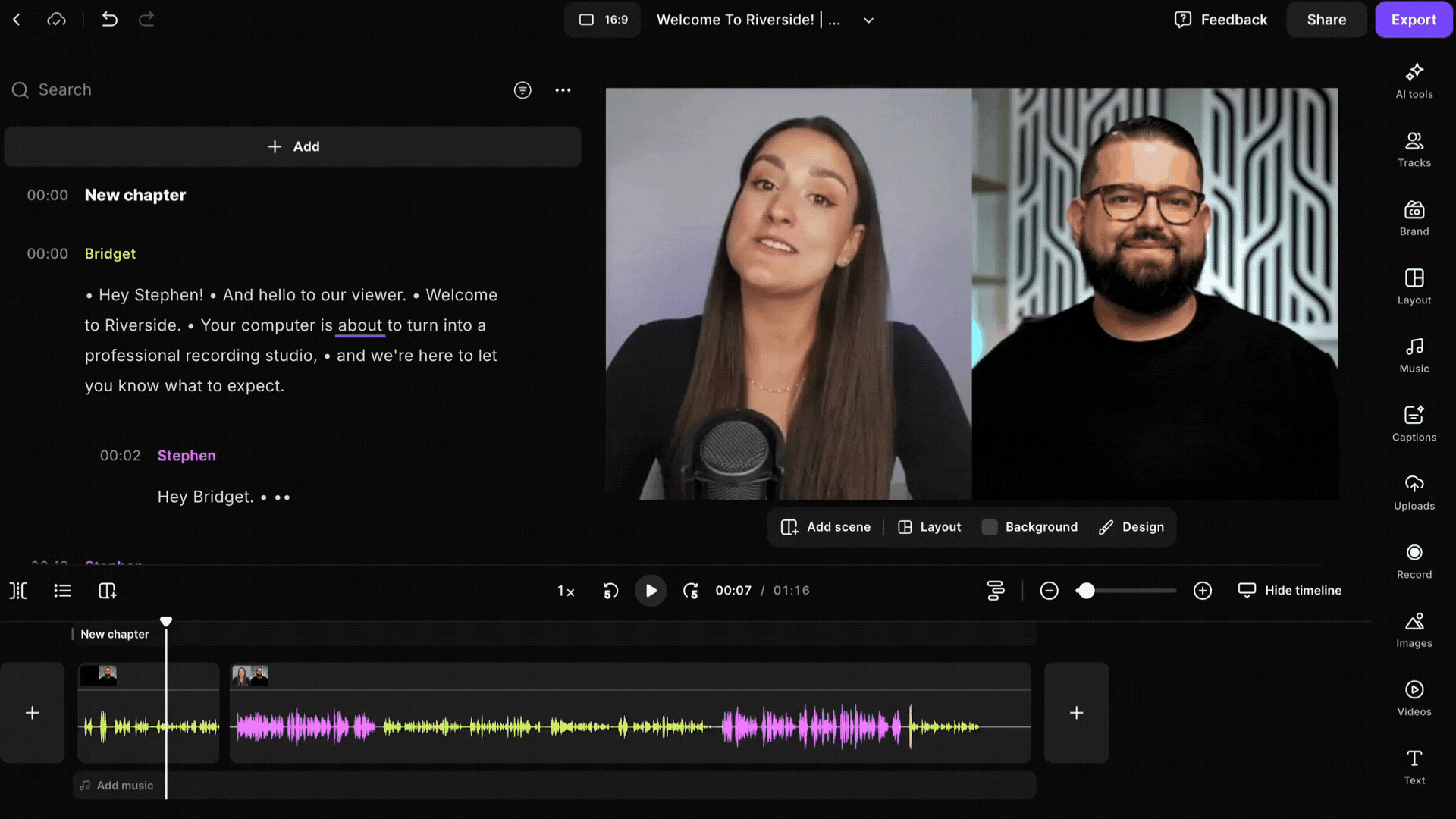This screenshot has width=1456, height=819.
Task: Toggle the Background option under preview
Action: point(1029,527)
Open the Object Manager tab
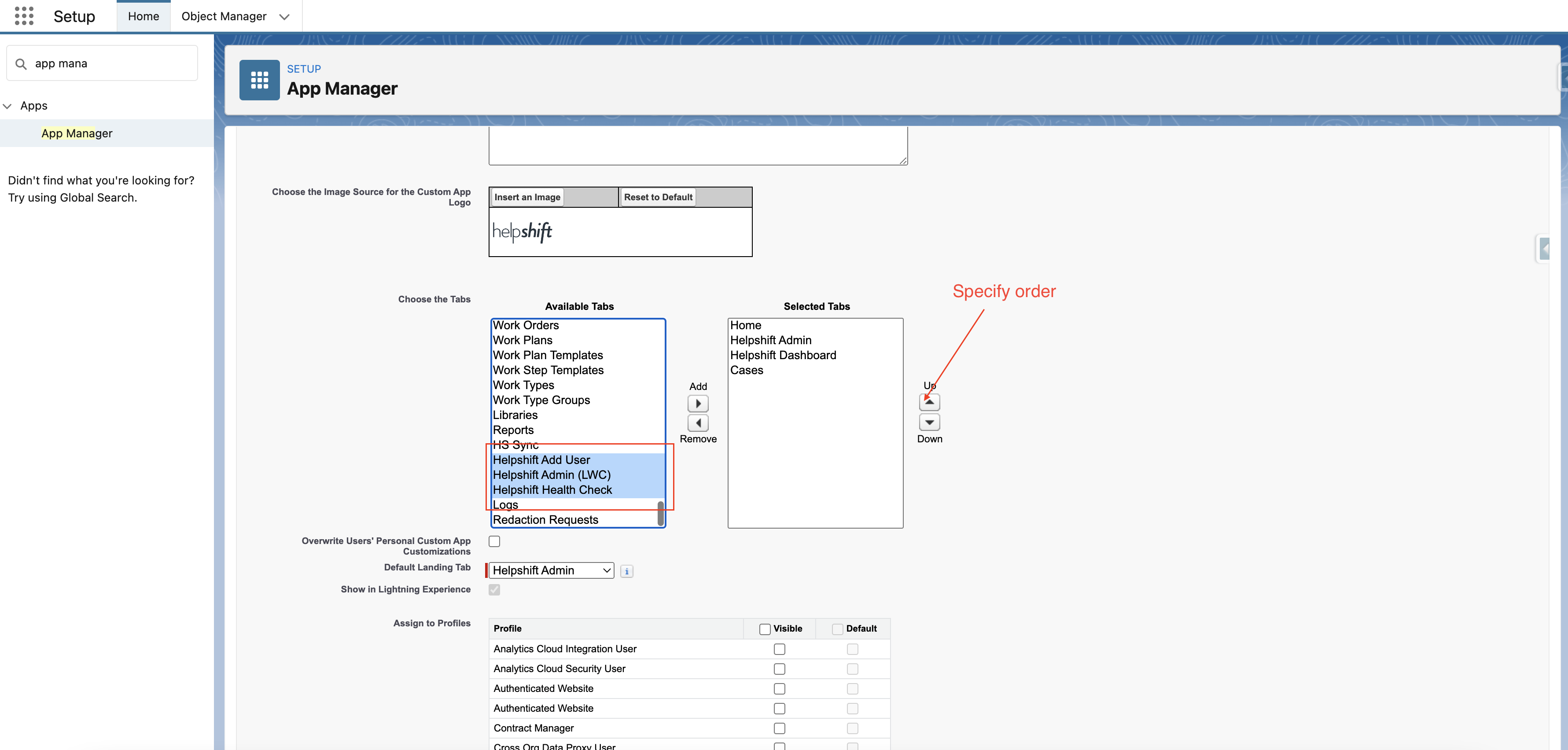Screen dimensions: 1568x750 223,16
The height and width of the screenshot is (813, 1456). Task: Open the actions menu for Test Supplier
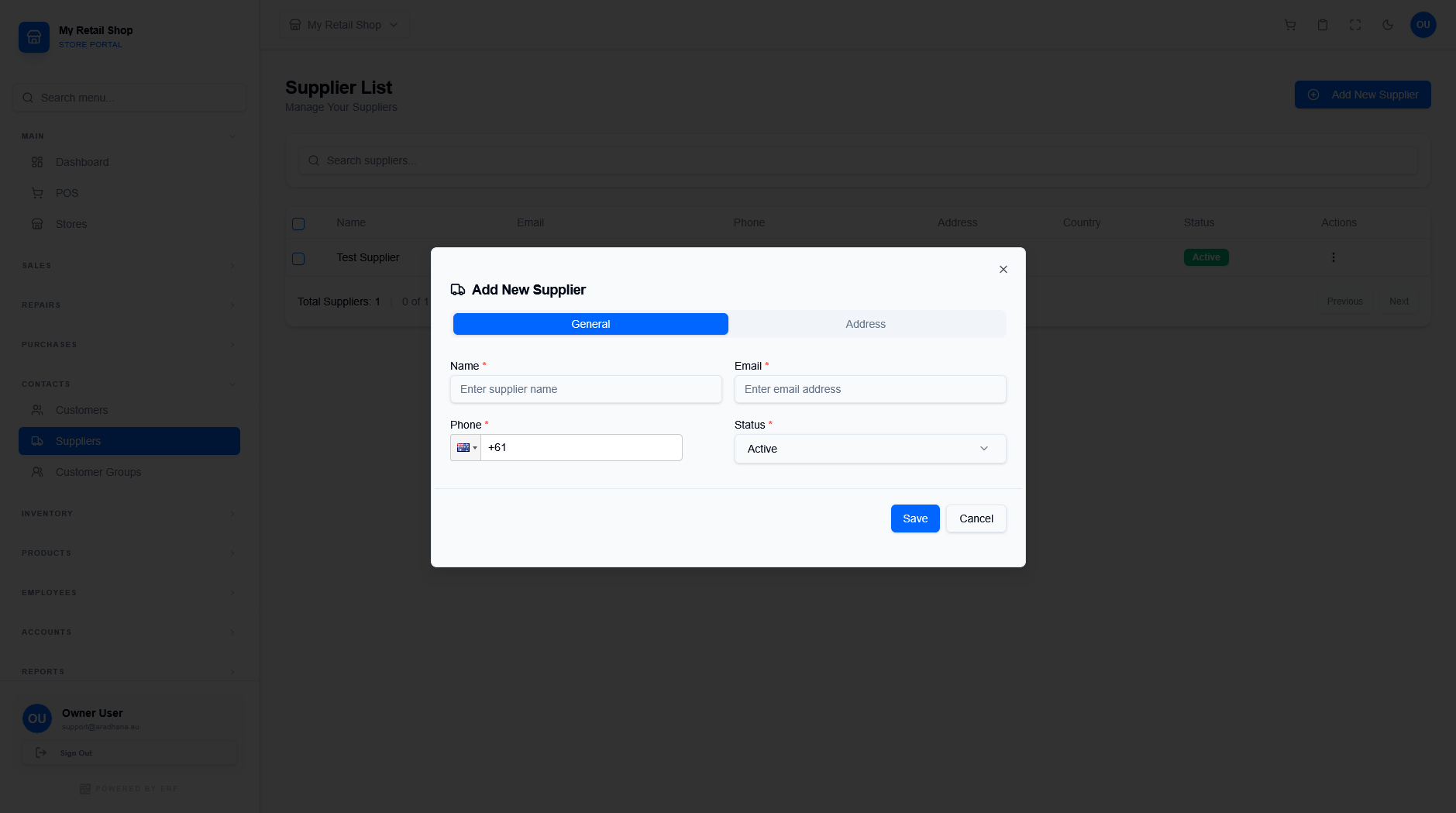(1333, 257)
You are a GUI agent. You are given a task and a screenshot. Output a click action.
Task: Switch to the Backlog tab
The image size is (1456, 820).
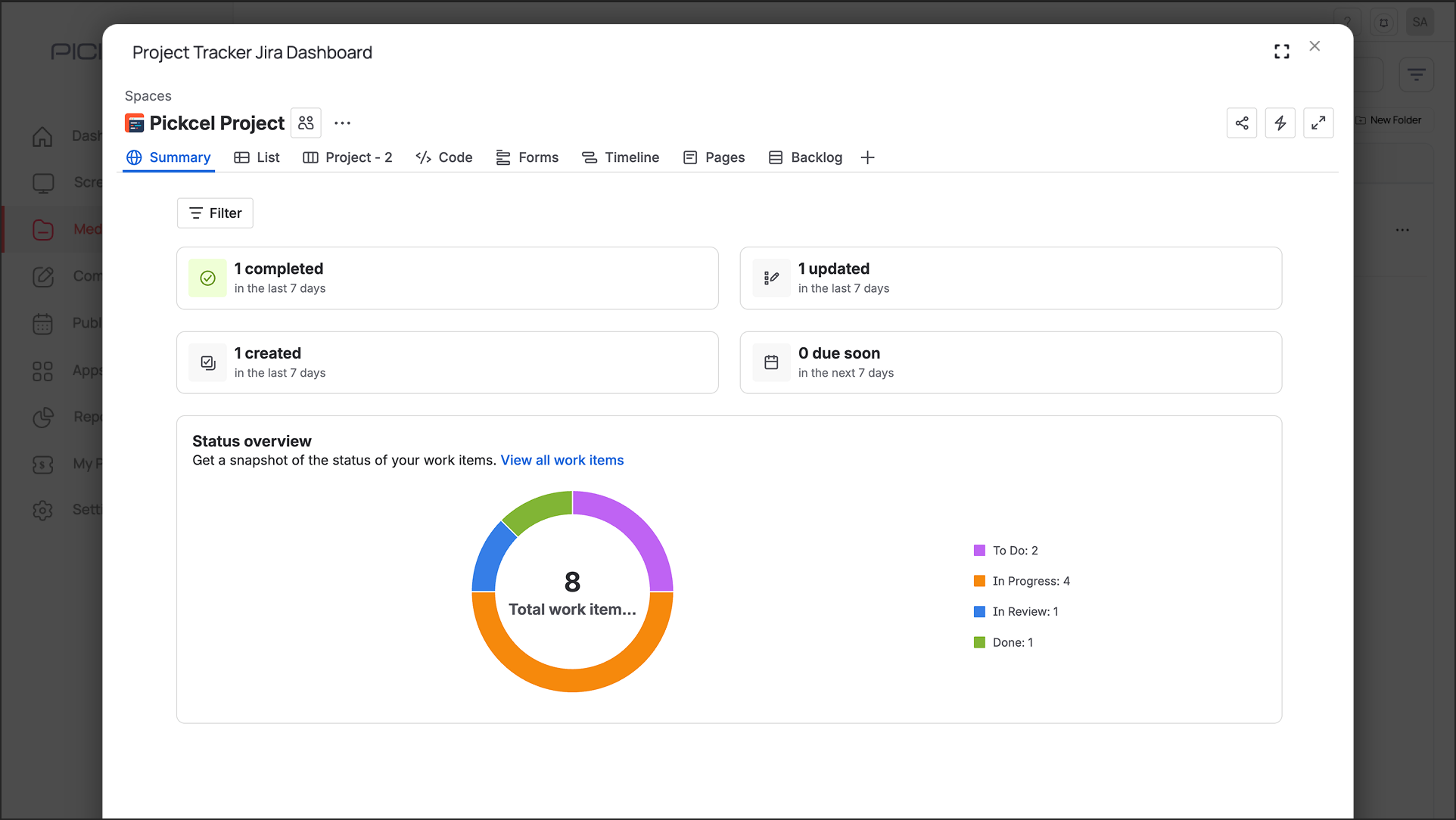pos(805,157)
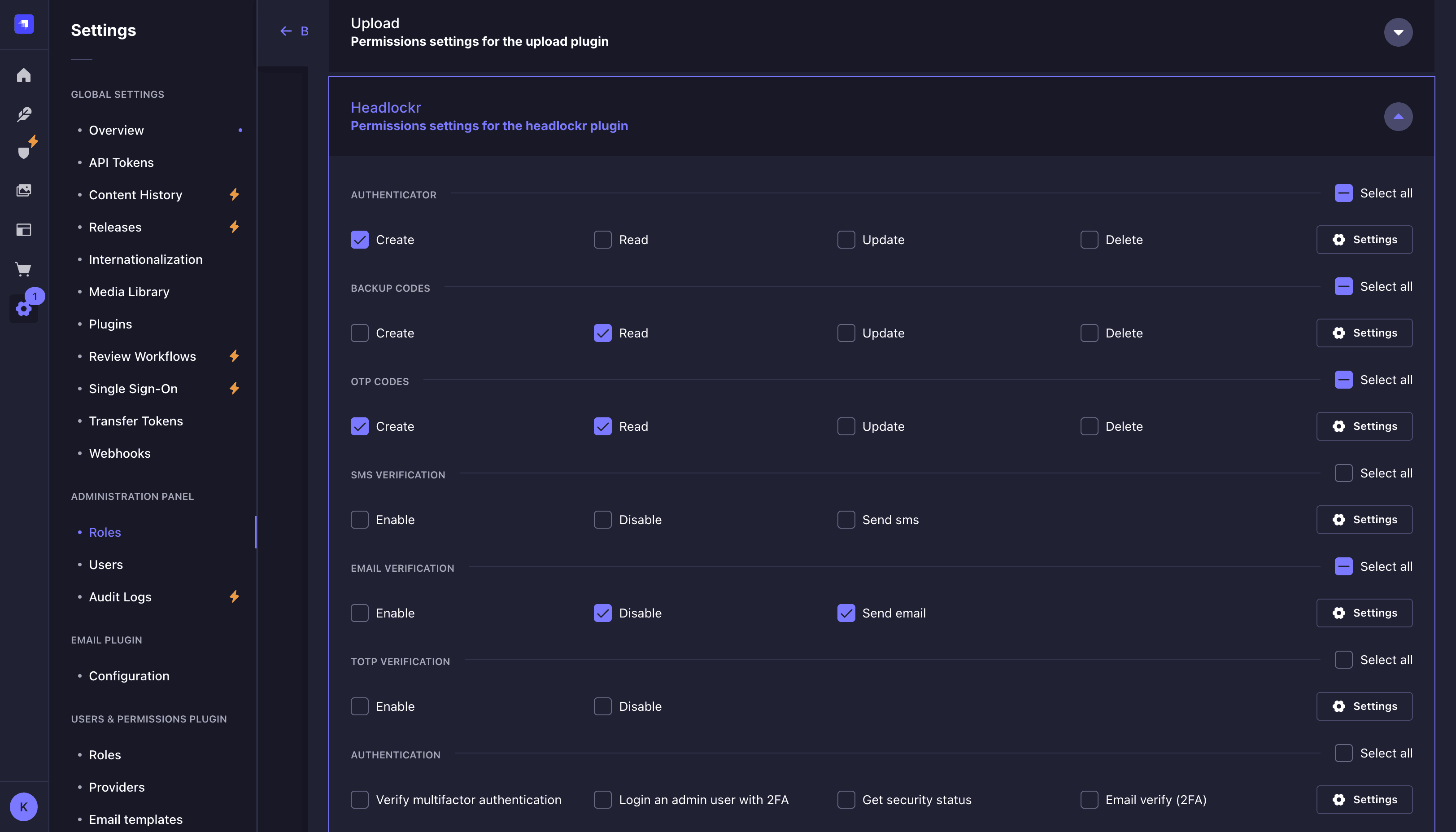Expand the Upload plugin permissions section

(x=1398, y=32)
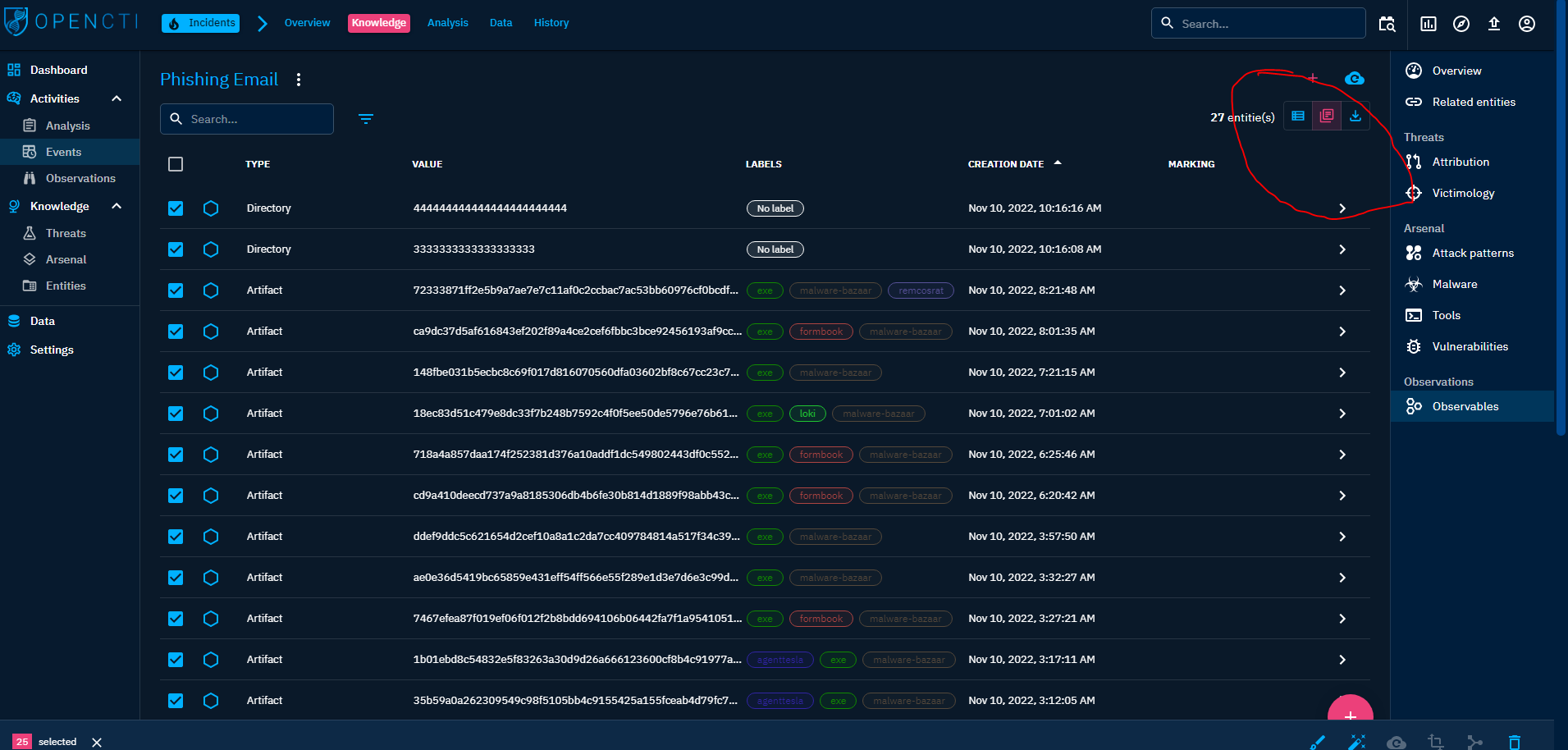Switch to the Analysis tab
This screenshot has height=750, width=1568.
pyautogui.click(x=448, y=22)
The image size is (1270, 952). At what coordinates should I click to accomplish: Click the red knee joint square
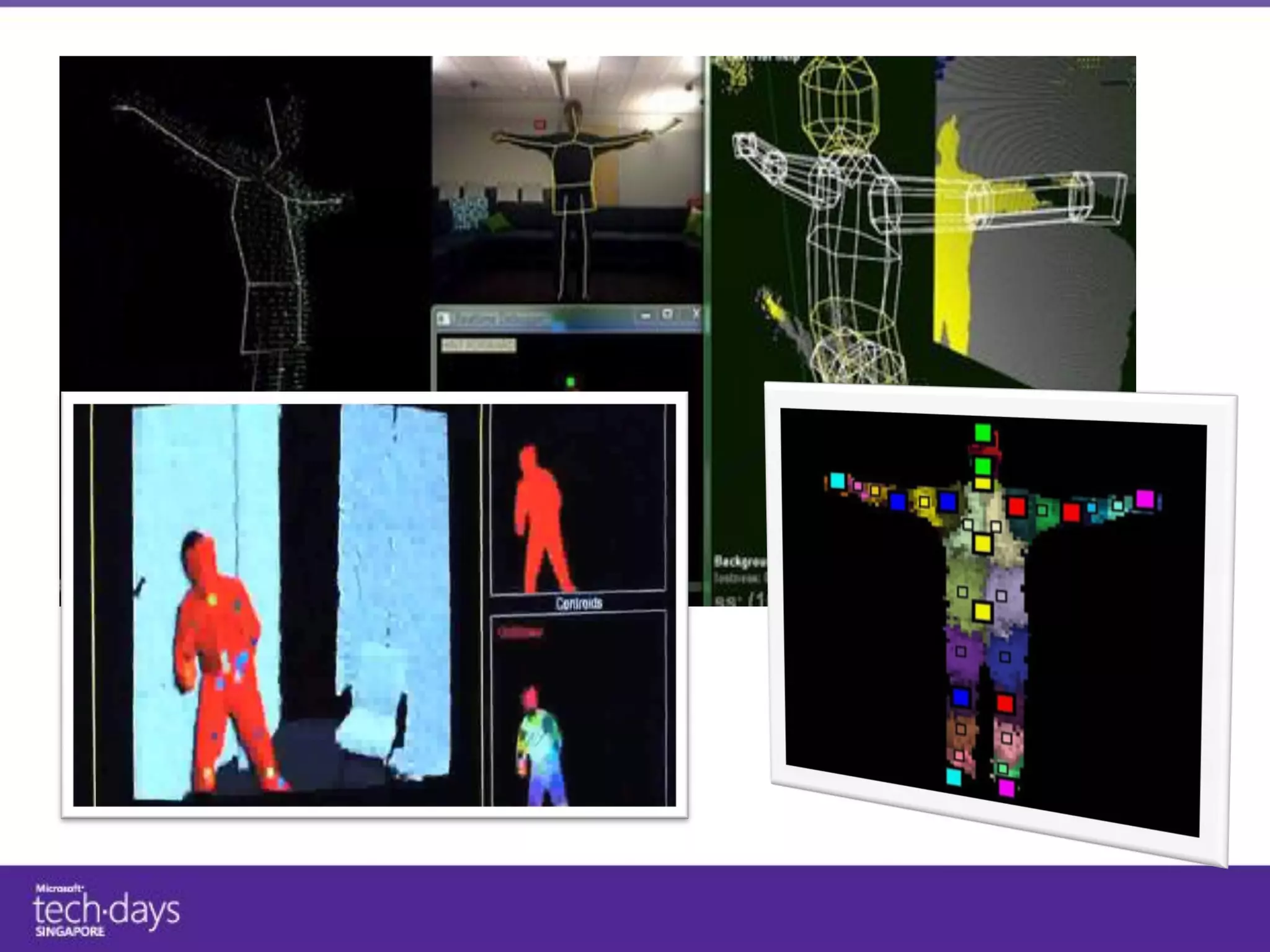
────────────────
§ EXERCISE AIM: Quote the data above exactly from the line with "Open the Object Manager tab" to the line with "Task: Switch to the Backlog tab", both ends counted, and nothing else. Pictures don't go in.

§ WRITTEN SOLUTION:
Open the Object Manager tab
Screen dimensions: 1568x750 223,16
The height and width of the screenshot is (813, 1456). Task: Open the actions menu for Test Supplier
(1333, 257)
You are a GUI agent. You are given a task and a screenshot. Output a click action.
Task: Switch to the Backlog tab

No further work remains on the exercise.